Apache HBase is typically queried either with its low-level API (scans, gets, and puts) or with a SQL syntax using Phoenix. Apache also provides the Spark HBase Connector, which is a convenient and performant alternative to query and modify data stored by HBase.

Prerequisites

  • Two separate HDInsight clusters, one HBase, and one Spark with Spark 2.1 (HDInsight 3.6) installed.
  • The Spark cluster needs to communicate directly with the HBase cluster with minimal latency, so the recommended configuration is deploying both clusters in the same virtual network. For more information, see Create Linux-based clusters in HDInsight using the Azure portal.
  • SSH access to each cluster.
  • Access to each cluster's default storage.

Overall process

The high-level process for enabling your Spark cluster to query your HDInsight cluster is as follows:

  1. Prepare some sample data in HBase.
  2. Acquire the hbase-site.xml file from your HBase cluster configuration folder (/etc/hbase/conf).
  3. Place a copy of hbase-site.xml in your Spark 2 configuration folder (/etc/spark2/conf).
  4. Run spark-shell referencing the Spark HBase Connector by its Maven coordinates in the packages option.
  5. Define a catalog that maps the schema from Spark to HBase.
  6. Interact with the HBase data using either the RDD or DataFrame APIs.

Prepare sample data in HBase

In this step, you create and populate a simple table in HBase that you can then query using Spark.

  1. Connect to the head node of your HBase cluster using SSH. For more information, see Connect to HDInsight using SSH.
  2. Run the HBase shell:

     hbase shell
    
  3. Create a Contacts table with the column families Personal and Office:

     create 'Contacts', 'Personal', 'Office'
    
  4. Load a few sample rows of data:

     put 'Contacts', '1000', 'Personal:Name', 'John Dole'
     put 'Contacts', '1000', 'Personal:Phone', '1-425-000-0001'
     put 'Contacts', '1000', 'Office:Phone', '1-425-000-0002'
     put 'Contacts', '1000', 'Office:Address', '1111 San Gabriel Dr.'
     put 'Contacts', '8396', 'Personal:Name', 'Calvin Raji'
     put 'Contacts', '8396', 'Personal:Phone', '230-555-0191'
     put 'Contacts', '8396', 'Office:Phone', '230-555-0191'
     put 'Contacts', '8396', 'Office:Address', '5415 San Gabriel Dr.'
    

Acquire hbase-site.xml from your HBase cluster

  1. Connect to the head node of your HBase cluster using SSH.
  2. Copy the hbase-site.xml from local storage to the root of your HBase cluster's default storage:

     hdfs dfs -copyFromLocal /etc/hbase/conf/hbase-site.xml /
    
  3. Navigate to your HBase cluster using the Azure portal.

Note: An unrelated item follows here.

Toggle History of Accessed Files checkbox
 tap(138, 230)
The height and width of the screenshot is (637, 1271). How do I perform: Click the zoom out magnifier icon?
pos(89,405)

  4. Select Storage accounts.

    Storage accounts

  5. Select the Storage account in the list that has a checkmark under the Default column.

    Default storage account

  6. On the Storage account pane, select the Blobs tile.

    Blobs tile

  7. In the list of containers, select the container that is used by your HBase cluster.

  8. In the file list, select hbase-site.xml.

    HBase-site.xml

  9. On the Blob properties panel, select Download and save hbase-site.xml to a location on your local machine.

    Download

Put hbase-site.xml on your Spark cluster

  1. Navigate to your Spark cluster using the Azure portal.
  2. Select Storage accounts.

    Storage accounts

  3. Select the Storage account in the list that has a checkmark under the Default column.

    Default storage account

  4. On the Storage account pane, select the Blobs tile.

    Blobs tile

  5. In the list of containers, select the container that is used by your Spark cluster.

  6. Select upload.

    Upload

  7. Select the hbase-site.xml file you previously downloaded to your local machine.

    Upload hbase-site.xml

  8. Select Upload.

  9. Connect to the head node of your Spark cluster using SSH.
  10. Copy hbase-site.xml from your Spark cluster's default storage to the Spark 2 configuration folder on the cluster's local storage:

    sudo hdfs dfs -copyToLocal /hbase-site.xml /etc/spark2/conf
    

Run Spark Shell referencing the Spark HBase Connector

  1. Connect to the head node of your Spark cluster using SSH.
  2. Start the spark shell, specifying the Spark HBase Connector package:

     spark-shell --packages com.hortonworks:shc-core:1.1.0-2.1-s_2.11 --repositories http://repo.hortonworks.com/coroups/public/
    
  3. Keep this Spark Shell instance open and continue to the next step.

Define a Catalog and Query

In this step, you define a catalog object that maps the schema from Spark to HBase.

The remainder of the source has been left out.